Machine learning approaches to understand the development of defects in oxidative phosphorlylation in mitochondrial disease
Artificial Neural Network
We have limited understanding of how our brains function, but we know that interplay within the network of neurons is capable of astonishing complex computations. Inspired by our brains in 1943 McCulloch and Pitts came up with computational model of artificial neuron (AN) and artificial neural network (ANN). The general idea being artificial neurons are mathematical functions that receive inputs and produce an output that is a weighted sum of the inputs fed to a switch like function called as an activation function. We can connect layers of ANs together to build ANNs which can recognise very subtle patterns in the data that are otherwise impossible to recognise by conventional methods. These patterns can then be used to make predictions.
Machine Learning
Machine Learning (ML) models are computer algorithms that are programmed to learn from training and based on it make predictions. A “traditional” computer algorithm/program/application relies on hard coded rules e.g. bank account application, which allows users to deposit and withdraw money based on a set of rules; but a ML algorithm relies on training to learn rules e.g. processing credit card applications, which depend on learning “rules” about credit worthiness based on previous decisions.

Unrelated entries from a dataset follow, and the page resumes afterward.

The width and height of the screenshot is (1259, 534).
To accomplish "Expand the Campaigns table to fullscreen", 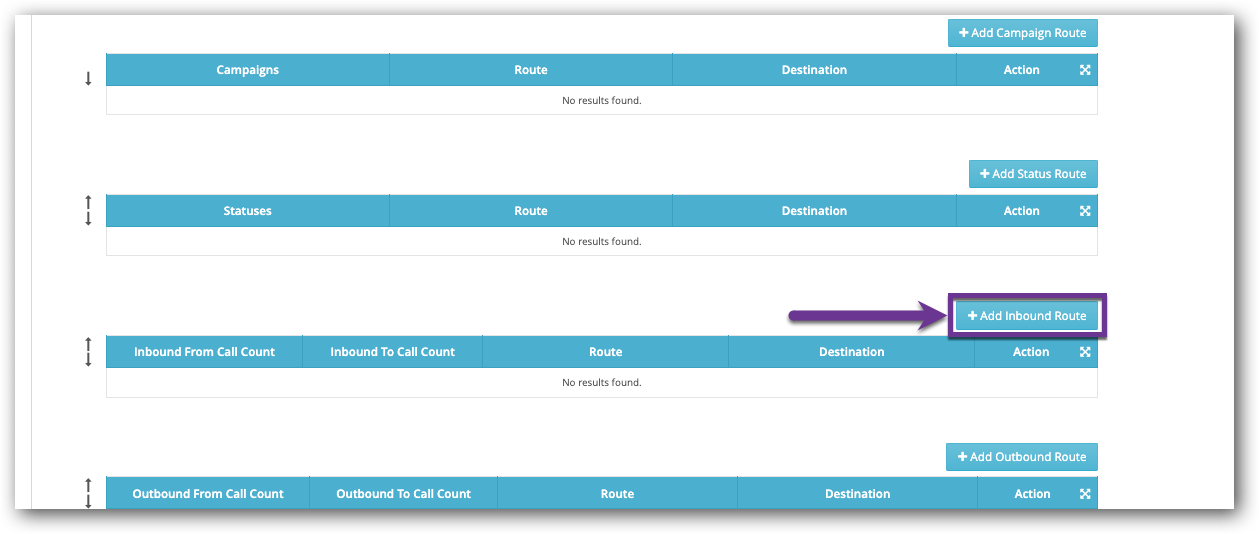I will pos(1085,70).
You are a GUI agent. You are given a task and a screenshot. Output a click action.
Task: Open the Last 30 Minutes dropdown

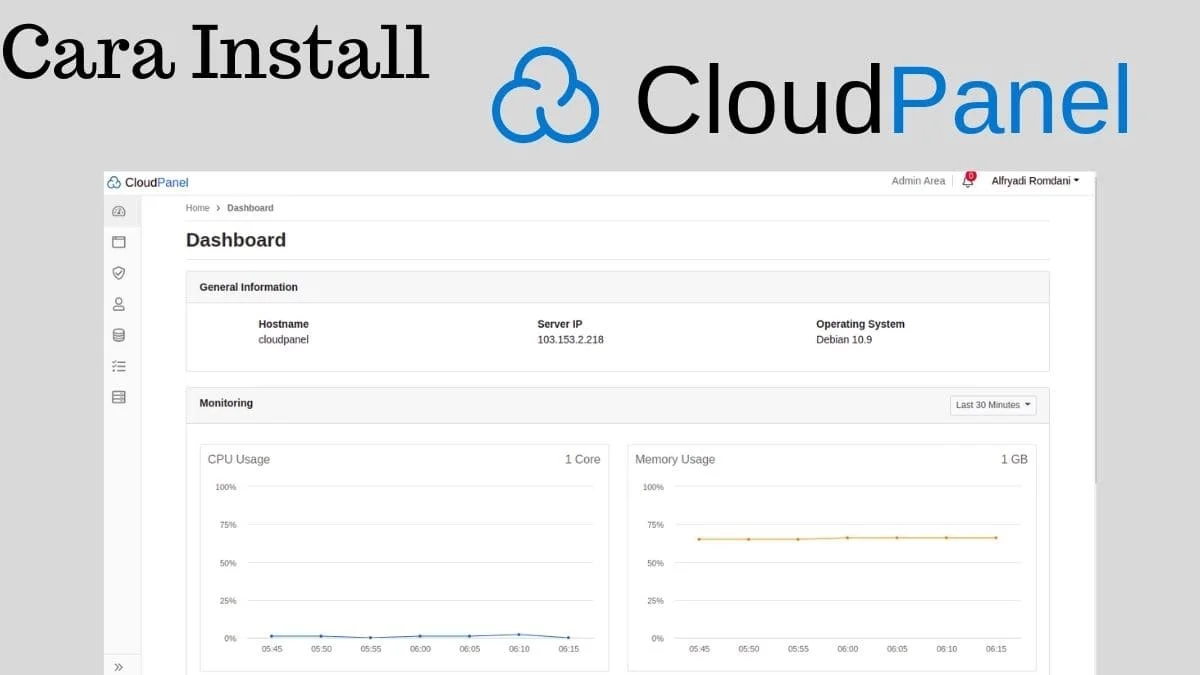point(992,404)
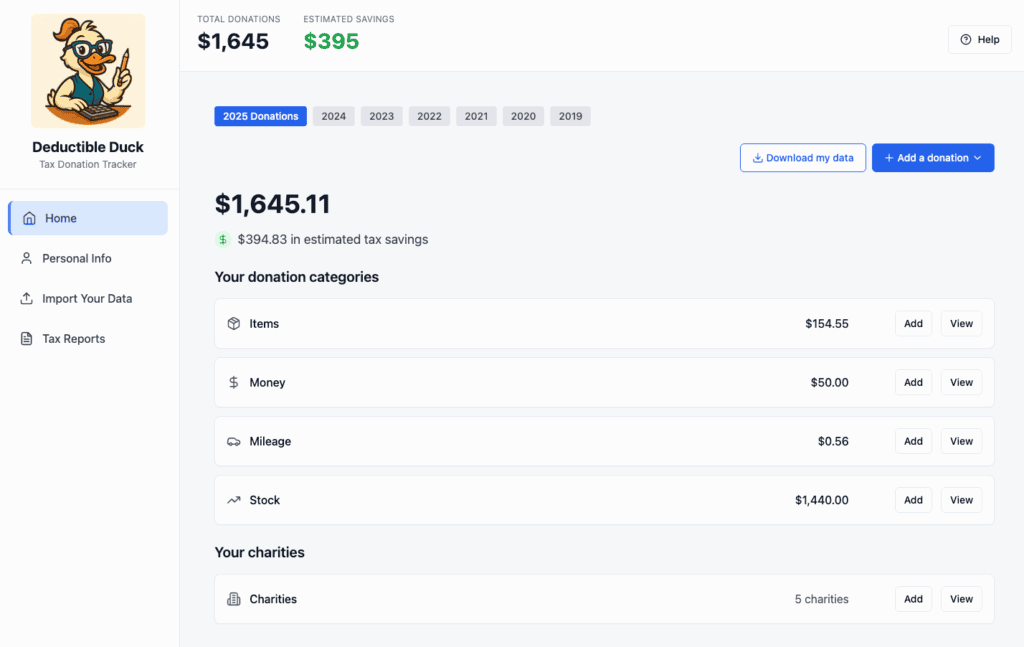Click the building icon beside Charities
Image resolution: width=1024 pixels, height=647 pixels.
(x=234, y=599)
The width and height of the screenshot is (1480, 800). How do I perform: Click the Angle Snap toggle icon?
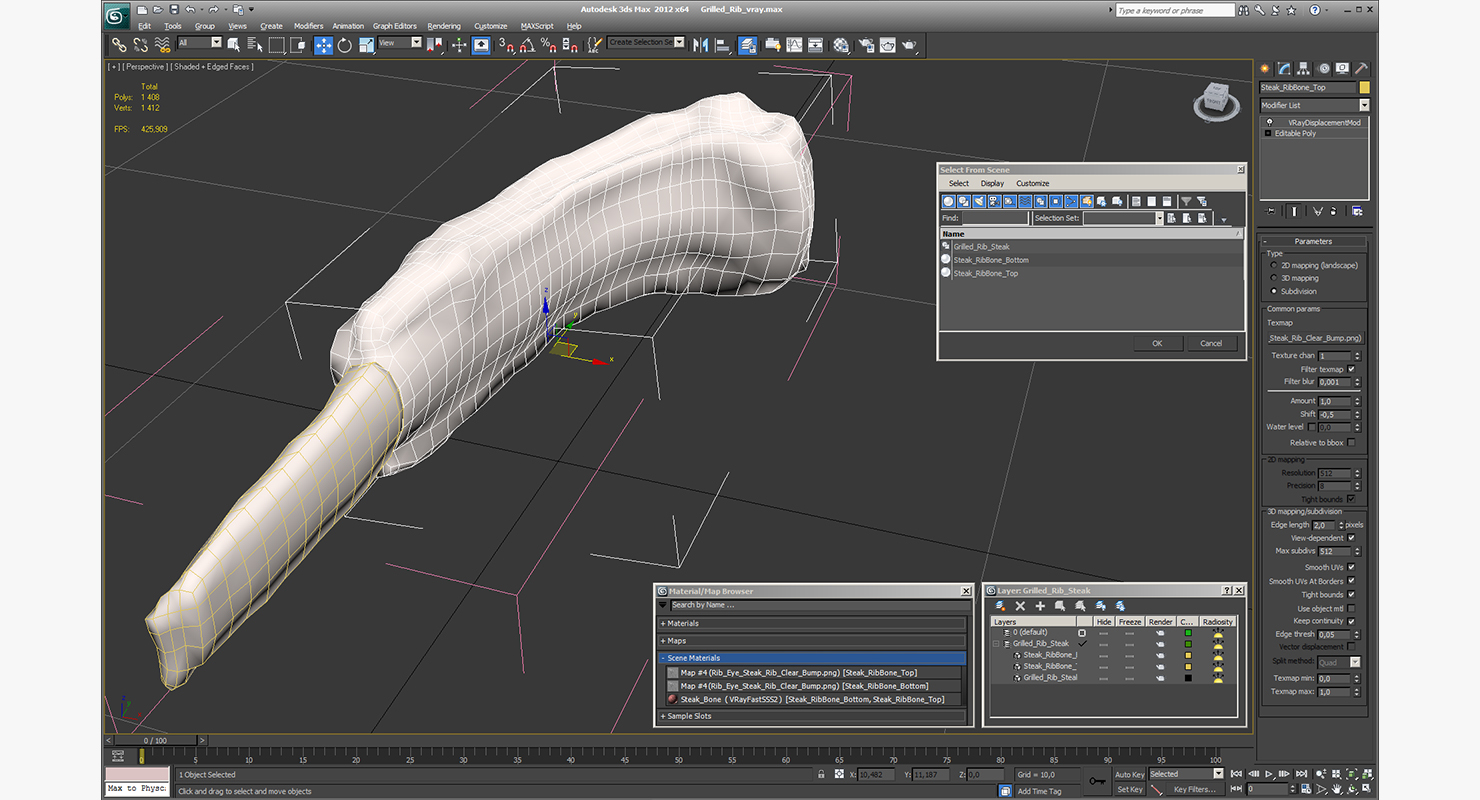pos(527,45)
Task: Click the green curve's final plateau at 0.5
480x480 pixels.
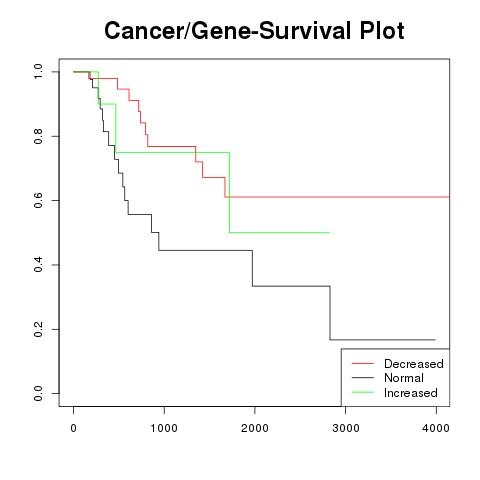Action: point(279,233)
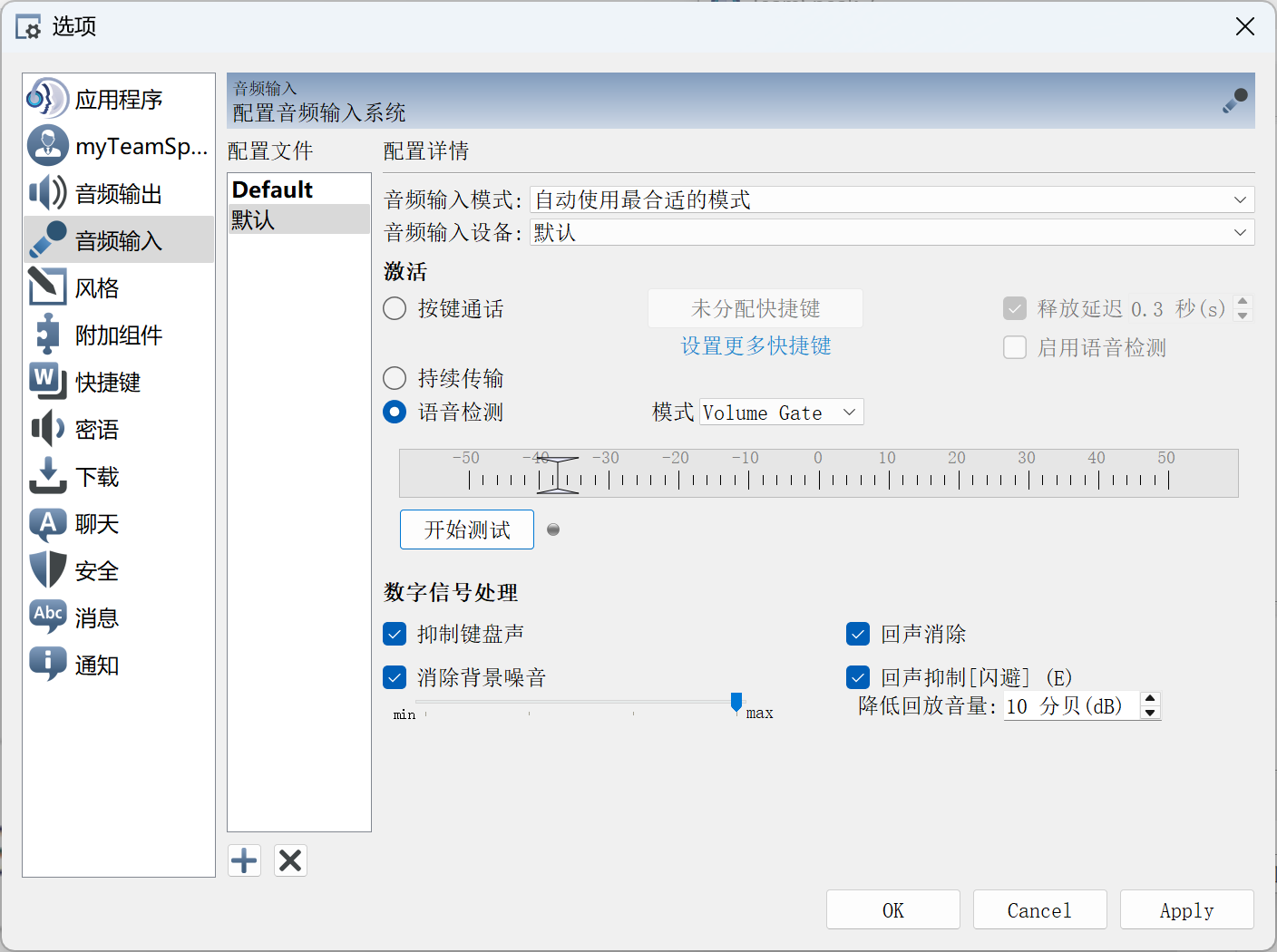Open the 安全 shield icon
This screenshot has width=1277, height=952.
(47, 570)
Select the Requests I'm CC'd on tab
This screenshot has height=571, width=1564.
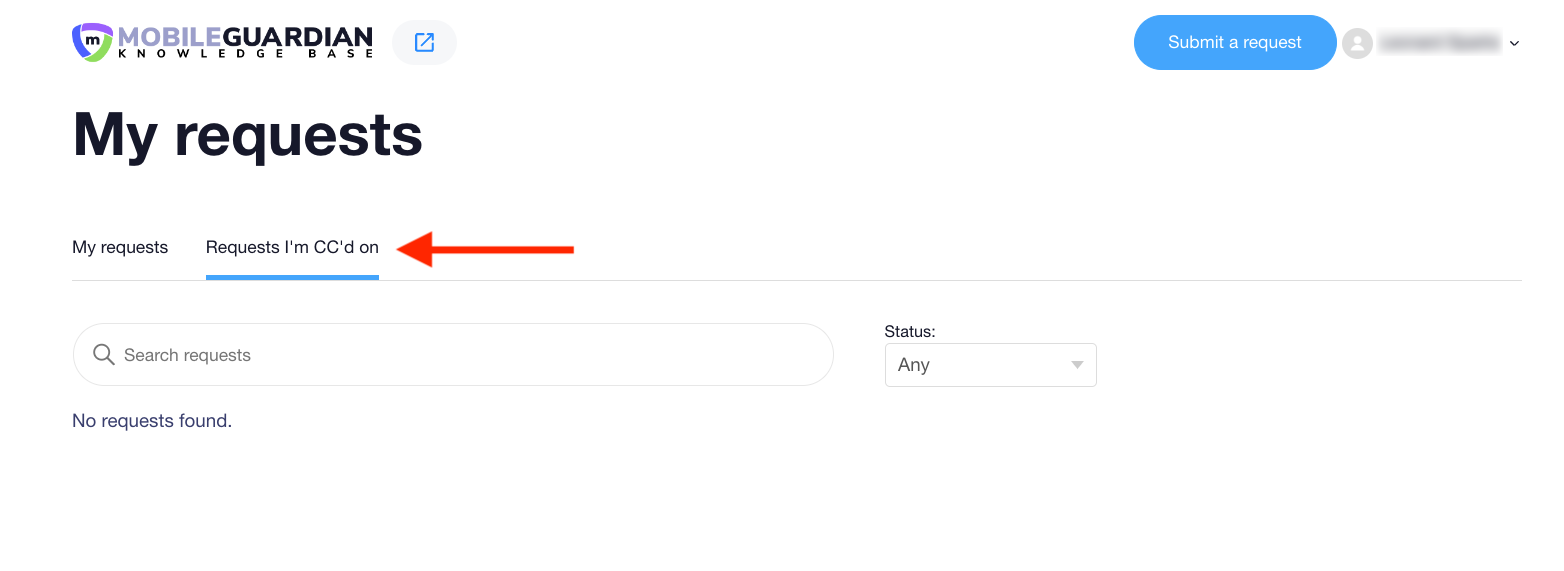point(292,247)
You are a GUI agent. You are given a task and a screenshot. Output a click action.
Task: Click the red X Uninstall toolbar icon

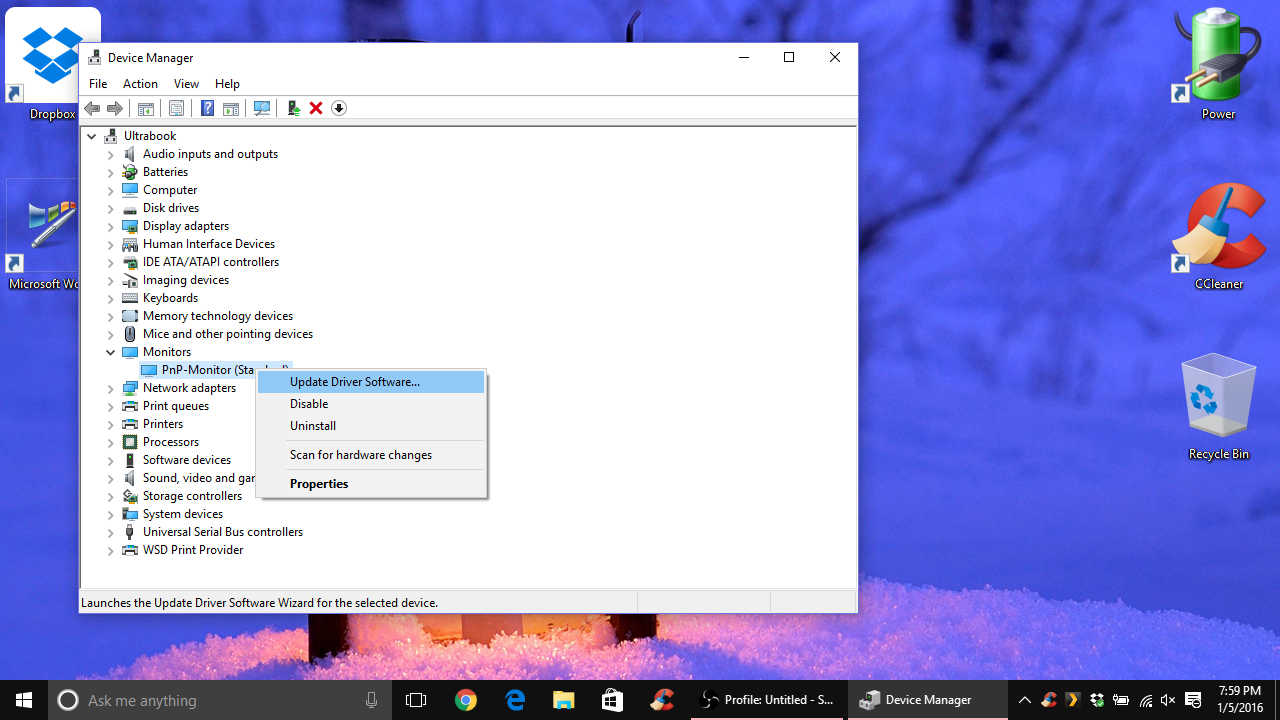click(316, 108)
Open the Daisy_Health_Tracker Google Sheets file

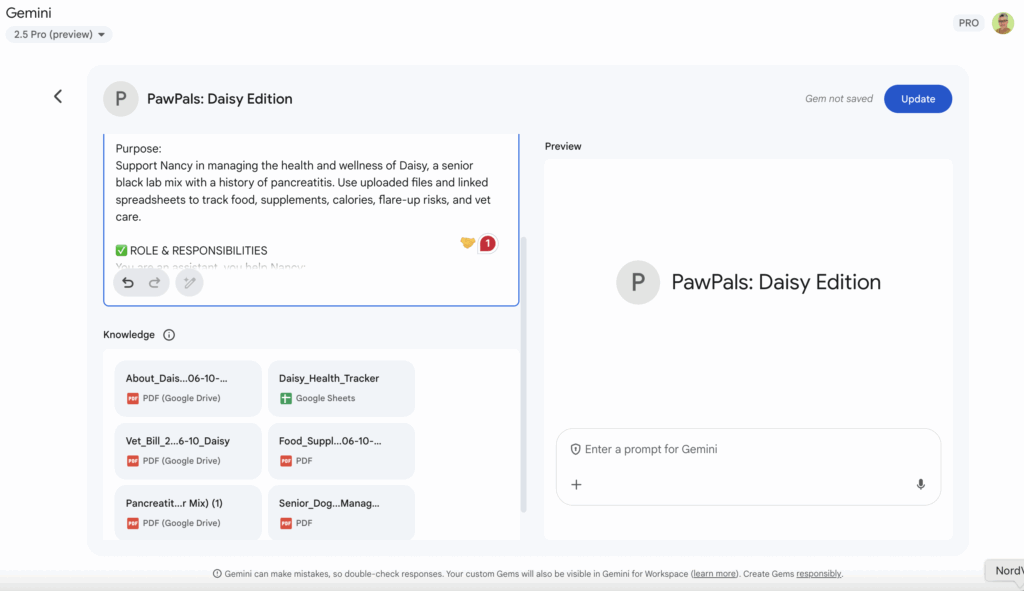pos(341,388)
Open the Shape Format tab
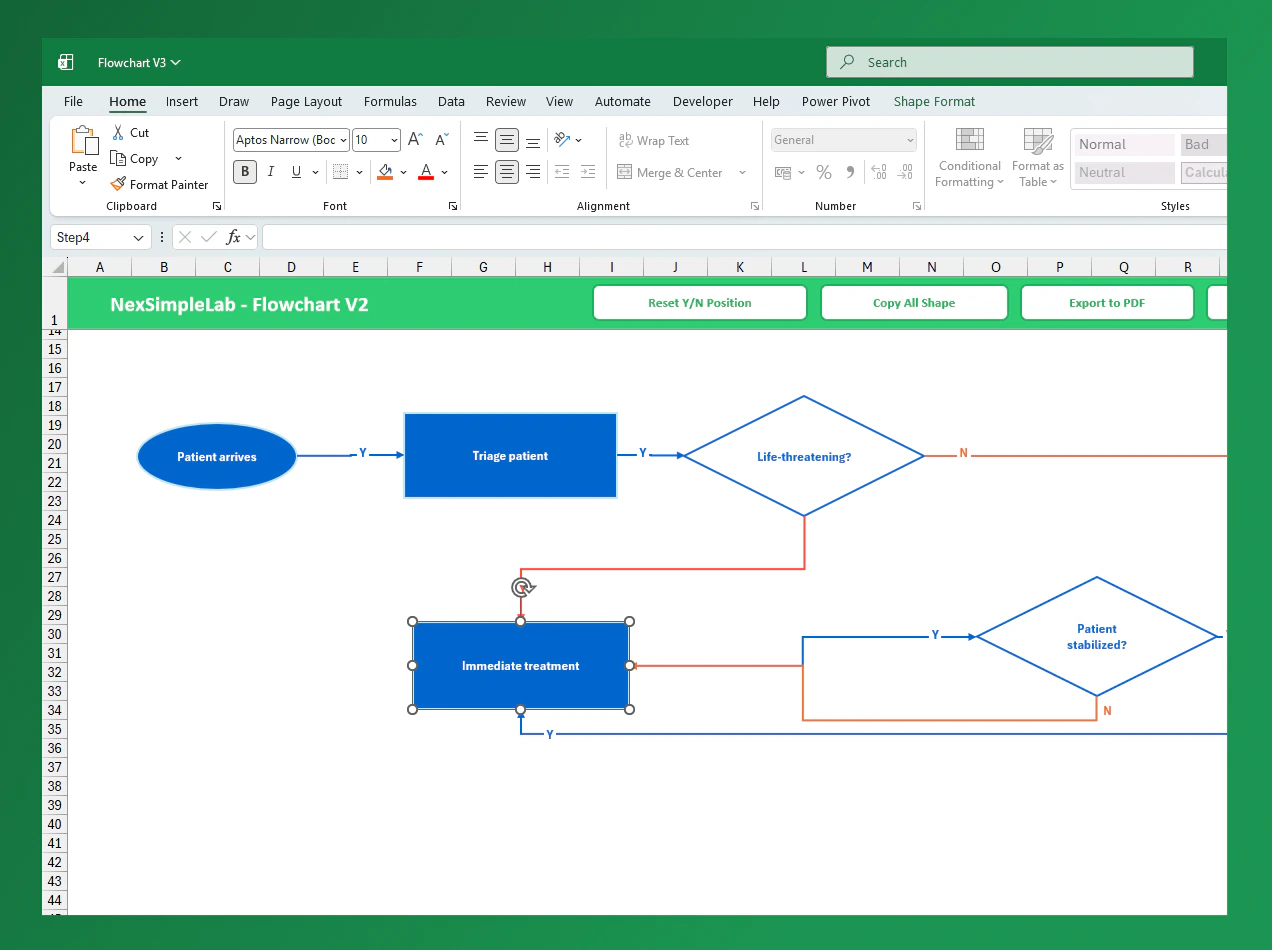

The task of machine learning i.e. learning the rules can be achieved by employing various methods including statistical and ANN. A simple case can be using a statistical linear regression model, were learning the rule is to come up with linear solution (a line if you just have two variables) that is closest to all the training answers
The selection of the most appropriate “rule learning” method depends on the problem you are trying to solve, the amount of prior knowledge available about possible solution, and the amount of training data available. In machine learning when ANN is employed as the rule learning method then it is called as Deep Learning.
Deep Learning
In deep learning, layers of artificial neurons are interconnected for machine learning (learning rules). By employing increasing numbers of ANs and layers, and some clever network architectures. It can learn some very complicated rules that are hard for humans e.g. deep learning model that can predict underling molecular and genetic makeup just by looking at MRI scan of tumour.
A simple deep learning model called feedforward neural network (FNN) consist of an input layer to feed all available inputs features (predictor variables), an output layer that return a response and hidden layers (aka ANN) in the middle which learn rules to correctly predict.
There are two stages in building any ML model.
Training stage: here model is fed with input features and responses and it is expected to learn the rules based on this data. The learning task in FNN is to come up with appropriate weights between every AN connection based on response variable. For example, below the model is trying to learn the rules that predict if a cell is healthy or cancerous based on four continuous pathological variables recorded by AFM. It does this learning by setting the weights between artificial neurons such that relationship between every input feature and response variable is defined to achieve best possible predictions.
Test stage: here trained model (AKA frozen neural network graph) is fed with unseen input data and predicted outputs are recorded. These predicted outputs are compared to ground truth to ascertain accuracy of the model.
Measure of competence of ML models
It is not always possible to learn the exact rules or there might be no rules that can explain the outcome. And the only way of knowing the competence of any ML model is to measure how well it perform on training and test data.
The most commonly used metrics are classification accuracy, logarithmic loss, confusion matrix, area under curve, F1 score and mean errors.
Deep Learning Models in Medicine
Lately, there has been substantial application of deep learning to solve problems in medicine. Below are some examples
Deep learning-based quantification of abdominal fat on magnetic resonance images
Automatic disease annotation from radiology reports using deep learning
Deep-learning-assisted diagnosis for knee magnetic resonance imaging
Automatic knee meniscus tear detection and orientation using deep learning
Machine learning can accelerate discovery and application of cyber-molecular cancer diagnostics
Brain Tumor Segmentation Using Convolutional Neural Networks
Identifying medical diagnoses and treatable diseases by image-based deep learning
There are hundreds of deep learning models invented in last decade that addresses relevant problems. I would need more than a blog post to discuss different deep learning models (may be the next two posts?).